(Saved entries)
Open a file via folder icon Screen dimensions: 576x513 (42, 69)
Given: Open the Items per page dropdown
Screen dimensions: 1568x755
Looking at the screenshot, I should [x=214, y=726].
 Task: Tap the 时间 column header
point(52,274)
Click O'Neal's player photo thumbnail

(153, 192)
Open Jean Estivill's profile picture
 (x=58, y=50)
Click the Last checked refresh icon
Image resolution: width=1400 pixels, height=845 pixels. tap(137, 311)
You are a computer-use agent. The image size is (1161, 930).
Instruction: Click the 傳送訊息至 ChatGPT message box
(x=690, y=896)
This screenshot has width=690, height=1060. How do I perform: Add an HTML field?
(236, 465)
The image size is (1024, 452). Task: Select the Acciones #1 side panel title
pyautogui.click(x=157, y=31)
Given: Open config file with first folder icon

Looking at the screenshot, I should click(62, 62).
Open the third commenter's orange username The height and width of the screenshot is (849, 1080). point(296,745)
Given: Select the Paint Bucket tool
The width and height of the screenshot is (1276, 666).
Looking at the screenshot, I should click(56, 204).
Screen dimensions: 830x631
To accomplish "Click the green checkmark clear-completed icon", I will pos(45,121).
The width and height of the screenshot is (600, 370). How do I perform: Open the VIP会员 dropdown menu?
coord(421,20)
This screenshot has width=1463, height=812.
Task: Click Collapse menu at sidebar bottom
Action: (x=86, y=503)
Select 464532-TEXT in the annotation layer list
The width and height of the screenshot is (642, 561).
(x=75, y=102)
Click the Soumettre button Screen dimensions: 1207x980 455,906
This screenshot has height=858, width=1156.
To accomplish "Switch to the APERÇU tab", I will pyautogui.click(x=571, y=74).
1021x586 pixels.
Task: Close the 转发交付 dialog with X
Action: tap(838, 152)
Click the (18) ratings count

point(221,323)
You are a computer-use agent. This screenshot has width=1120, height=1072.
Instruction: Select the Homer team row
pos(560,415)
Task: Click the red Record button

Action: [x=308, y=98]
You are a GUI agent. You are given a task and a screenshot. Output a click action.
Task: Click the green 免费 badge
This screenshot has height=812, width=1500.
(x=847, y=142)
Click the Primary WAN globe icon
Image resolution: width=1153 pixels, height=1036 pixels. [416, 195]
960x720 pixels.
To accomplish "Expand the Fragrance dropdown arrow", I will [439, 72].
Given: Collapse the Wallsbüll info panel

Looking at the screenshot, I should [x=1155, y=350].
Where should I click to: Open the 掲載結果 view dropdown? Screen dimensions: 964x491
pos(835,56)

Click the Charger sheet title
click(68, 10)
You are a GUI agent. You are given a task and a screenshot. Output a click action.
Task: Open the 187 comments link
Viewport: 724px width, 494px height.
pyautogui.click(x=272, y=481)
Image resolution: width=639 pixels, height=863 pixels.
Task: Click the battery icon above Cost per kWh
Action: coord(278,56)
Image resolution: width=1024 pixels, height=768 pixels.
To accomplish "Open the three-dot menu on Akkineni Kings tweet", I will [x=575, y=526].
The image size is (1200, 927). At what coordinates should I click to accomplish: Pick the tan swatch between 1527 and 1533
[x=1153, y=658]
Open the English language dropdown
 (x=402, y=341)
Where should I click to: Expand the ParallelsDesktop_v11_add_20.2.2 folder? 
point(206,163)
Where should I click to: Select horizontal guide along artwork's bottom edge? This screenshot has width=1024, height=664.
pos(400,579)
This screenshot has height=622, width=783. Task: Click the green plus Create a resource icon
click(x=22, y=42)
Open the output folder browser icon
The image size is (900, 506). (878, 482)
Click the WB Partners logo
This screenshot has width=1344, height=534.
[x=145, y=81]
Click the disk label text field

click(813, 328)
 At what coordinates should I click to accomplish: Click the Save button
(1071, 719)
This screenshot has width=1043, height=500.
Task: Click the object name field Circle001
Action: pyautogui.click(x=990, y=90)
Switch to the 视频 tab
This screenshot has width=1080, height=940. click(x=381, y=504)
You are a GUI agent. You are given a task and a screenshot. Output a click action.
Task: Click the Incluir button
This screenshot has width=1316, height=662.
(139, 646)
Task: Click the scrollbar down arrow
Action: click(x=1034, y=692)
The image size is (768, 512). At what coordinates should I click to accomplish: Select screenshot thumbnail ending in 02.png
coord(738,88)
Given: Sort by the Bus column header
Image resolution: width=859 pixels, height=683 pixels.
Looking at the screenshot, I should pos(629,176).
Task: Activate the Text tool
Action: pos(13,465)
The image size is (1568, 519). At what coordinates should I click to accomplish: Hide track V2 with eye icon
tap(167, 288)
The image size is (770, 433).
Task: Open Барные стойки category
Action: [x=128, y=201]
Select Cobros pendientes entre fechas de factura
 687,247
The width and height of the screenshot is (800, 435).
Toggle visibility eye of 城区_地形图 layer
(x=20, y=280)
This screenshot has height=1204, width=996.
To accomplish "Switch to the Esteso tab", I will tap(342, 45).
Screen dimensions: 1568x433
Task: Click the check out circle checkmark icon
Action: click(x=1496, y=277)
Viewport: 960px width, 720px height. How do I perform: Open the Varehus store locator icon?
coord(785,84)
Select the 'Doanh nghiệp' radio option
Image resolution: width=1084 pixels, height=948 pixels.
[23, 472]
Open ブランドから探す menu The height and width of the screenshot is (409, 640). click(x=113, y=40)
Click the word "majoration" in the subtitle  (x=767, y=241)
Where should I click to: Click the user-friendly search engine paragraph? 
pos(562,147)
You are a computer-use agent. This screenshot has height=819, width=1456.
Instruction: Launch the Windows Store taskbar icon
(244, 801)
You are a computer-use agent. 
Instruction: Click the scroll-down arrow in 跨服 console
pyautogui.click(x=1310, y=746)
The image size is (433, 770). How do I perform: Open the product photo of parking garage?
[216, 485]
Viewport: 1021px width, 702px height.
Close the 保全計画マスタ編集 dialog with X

**What to do:** Take the records shown above and output them again exactly.

**Task response:**
Open a file via folder icon Screen dimensions: 576x513 (42, 69)
Given: Open the Items per page dropdown
Screen dimensions: 1568x755
Looking at the screenshot, I should [x=214, y=726].
 Task: Tap the 时间 column header
point(52,274)
Click O'Neal's player photo thumbnail

(153, 192)
Open Jean Estivill's profile picture
 (x=58, y=50)
Click the Last checked refresh icon
Image resolution: width=1400 pixels, height=845 pixels. tap(137, 311)
You are a computer-use agent. The image size is (1161, 930).
Instruction: Click the 傳送訊息至 ChatGPT message box
(x=690, y=896)
This screenshot has width=690, height=1060. How do I perform: Add an HTML field?
(236, 465)
The image size is (1024, 452). Task: Select the Acciones #1 side panel title
pyautogui.click(x=157, y=31)
Given: Open config file with first folder icon

Looking at the screenshot, I should click(62, 62).
Open the third commenter's orange username The height and width of the screenshot is (849, 1080). point(296,745)
Given: Select the Paint Bucket tool
The width and height of the screenshot is (1276, 666).
Looking at the screenshot, I should click(56, 204).
Screen dimensions: 830x631
To accomplish "Click the green checkmark clear-completed icon", I will pos(45,121).
The width and height of the screenshot is (600, 370). How do I perform: Open the VIP会员 dropdown menu?
coord(421,20)
This screenshot has width=1463, height=812.
Task: Click Collapse menu at sidebar bottom
Action: (x=86, y=503)
Select 464532-TEXT in the annotation layer list
The width and height of the screenshot is (642, 561).
(x=75, y=102)
Click the Soumettre button Screen dimensions: 1207x980 455,906
This screenshot has height=858, width=1156.
To accomplish "Switch to the APERÇU tab", I will pyautogui.click(x=571, y=74).
1021x586 pixels.
Task: Close the 转发交付 dialog with X
Action: tap(838, 152)
Click the (18) ratings count

point(221,323)
You are a computer-use agent. This screenshot has width=1120, height=1072.
Instruction: Select the Homer team row
pos(560,415)
Task: Click the red Record button

Action: [x=308, y=98]
You are a GUI agent. You are given a task and a screenshot. Output a click action.
Task: Click the green 免费 badge
This screenshot has height=812, width=1500.
(x=847, y=142)
Click the Primary WAN globe icon
Image resolution: width=1153 pixels, height=1036 pixels. [416, 195]
960x720 pixels.
To accomplish "Expand the Fragrance dropdown arrow", I will [439, 72].
Given: Collapse the Wallsbüll info panel

Looking at the screenshot, I should [x=1155, y=350].
Where should I click to: Open the 掲載結果 view dropdown? Screen dimensions: 964x491
pos(835,56)

Click the Charger sheet title
click(68, 10)
You are a GUI agent. You are given a task and a screenshot. Output a click action.
Task: Open the 187 comments link
Viewport: 724px width, 494px height.
pyautogui.click(x=272, y=481)
Image resolution: width=639 pixels, height=863 pixels.
Task: Click the battery icon above Cost per kWh
Action: coord(278,56)
Image resolution: width=1024 pixels, height=768 pixels.
To accomplish "Open the three-dot menu on Akkineni Kings tweet", I will [x=575, y=526].
The image size is (1200, 927). At what coordinates should I click to accomplish: Pick the tan swatch between 1527 and 1533
[x=1153, y=658]
Open the English language dropdown
 (x=402, y=341)
Where should I click to: Expand the ParallelsDesktop_v11_add_20.2.2 folder? 
point(206,163)
Where should I click to: Select horizontal guide along artwork's bottom edge? This screenshot has width=1024, height=664.
pos(400,579)
This screenshot has height=622, width=783. Task: Click the green plus Create a resource icon
click(x=22, y=42)
Open the output folder browser icon
The image size is (900, 506). (878, 482)
Click the WB Partners logo
This screenshot has width=1344, height=534.
[x=145, y=81]
Click the disk label text field

click(813, 328)
 At what coordinates should I click to accomplish: Click the Save button
(1071, 719)
This screenshot has width=1043, height=500.
Task: Click the object name field Circle001
Action: pyautogui.click(x=990, y=90)
Switch to the 视频 tab
This screenshot has width=1080, height=940. click(x=381, y=504)
You are a GUI agent. You are given a task and a screenshot. Output a click action.
Task: Click the Incluir button
This screenshot has width=1316, height=662.
(139, 646)
Task: Click the scrollbar down arrow
Action: click(x=1034, y=692)
The image size is (768, 512). At what coordinates should I click to accomplish: Select screenshot thumbnail ending in 02.png
coord(738,88)
Given: Sort by the Bus column header
Image resolution: width=859 pixels, height=683 pixels.
Looking at the screenshot, I should pos(629,176).
Task: Activate the Text tool
Action: pos(13,465)
The image size is (1568, 519). At what coordinates should I click to accomplish: Hide track V2 with eye icon
tap(167, 288)
The image size is (770, 433).
Task: Open Барные стойки category
Action: [x=128, y=201]
Select Cobros pendientes entre fechas de factura
 687,247
The width and height of the screenshot is (800, 435).
Toggle visibility eye of 城区_地形图 layer
(x=20, y=280)
This screenshot has height=1204, width=996.
To accomplish "Switch to the Esteso tab", I will tap(342, 45).
Screen dimensions: 1568x433
Task: Click the check out circle checkmark icon
Action: click(x=1496, y=277)
Viewport: 960px width, 720px height. How do I perform: Open the Varehus store locator icon?
coord(785,84)
Select the 'Doanh nghiệp' radio option
Image resolution: width=1084 pixels, height=948 pixels.
[23, 472]
Open ブランドから探す menu The height and width of the screenshot is (409, 640). click(x=113, y=40)
Click the word "majoration" in the subtitle  (x=767, y=241)
Where should I click to: Click the user-friendly search engine paragraph? 
pos(562,147)
You are a computer-use agent. This screenshot has height=819, width=1456.
Instruction: Launch the Windows Store taskbar icon
(244, 801)
You are a computer-use agent. 
Instruction: Click the scroll-down arrow in 跨服 console
pyautogui.click(x=1310, y=746)
The image size is (433, 770). How do I perform: Open the product photo of parking garage?
[216, 485]
Viewport: 1021px width, 702px height.
Close the 保全計画マスタ編集 dialog with X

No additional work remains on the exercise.